In a paper published this week in Geophysical Research Letters researchers from Brown University describe new evidence that there might be a liquid ocean on Pluto. That’s really exciting, even if that ocean is coated with an ice shell about 186 miles thick.

The evidence for the ocean is the presence of geographical features on Pluto’s surface that look like the planet’s surface has expanded, just like water ice expands here on Earth.

If there were a subsurface ocean that had completely frozen (forming a kind of dense ice called ‘ice II’ in the process) then researchers would also expect to find geographical features that look like the planet’s surface has contracted. But none of those contracting features have been observed yet, opening up the possibility that there is a liquid ocean deep under Pluto’s surface.

“That’s amazing to me,” Noah Hammond, lead author of the paper said. “The possibility that you could have vast liquid water ocean habitats so far from the sun on Pluto — and that the same could also be possible on other Kuiper belt objects as well — is absolutely incredible.”

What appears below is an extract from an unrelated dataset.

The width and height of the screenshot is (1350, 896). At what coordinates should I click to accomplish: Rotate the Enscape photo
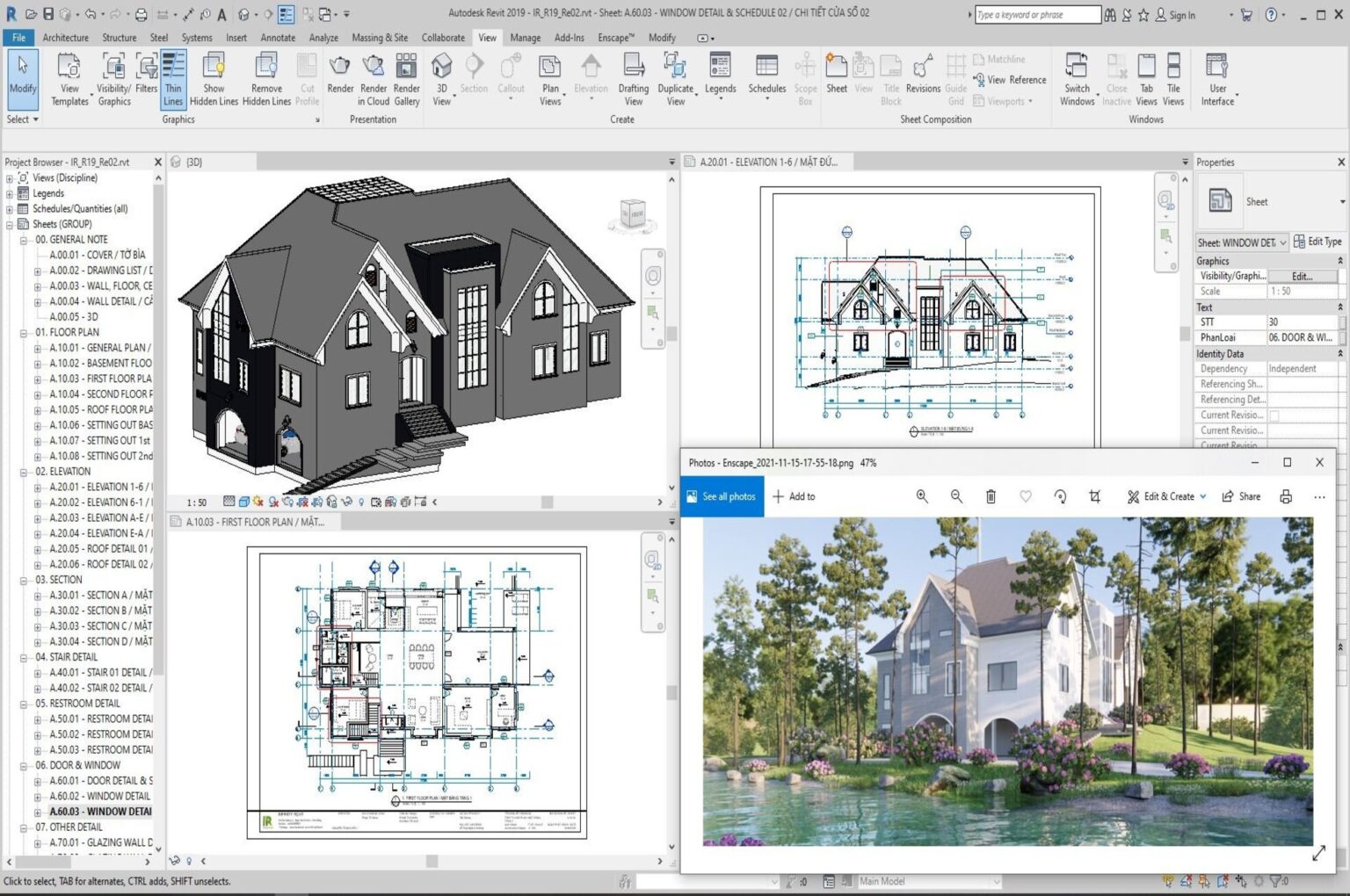tap(1060, 496)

A liquid ocean isn’t the only thing moving on Pluto. A few weeks ago, researchers revealed that slowly churning nitrogen ice might be the cause of strange polygonal shapes on the planet’s surface. And still more evidence emerged in March showing that Pluto might have clouds and even a weather cycle.

Other bodies in our solar system are also expected to have super-chilled oceans under their surfaces, including Enceladus, a moon of Saturn, and Ganymede a moon of Jupiter.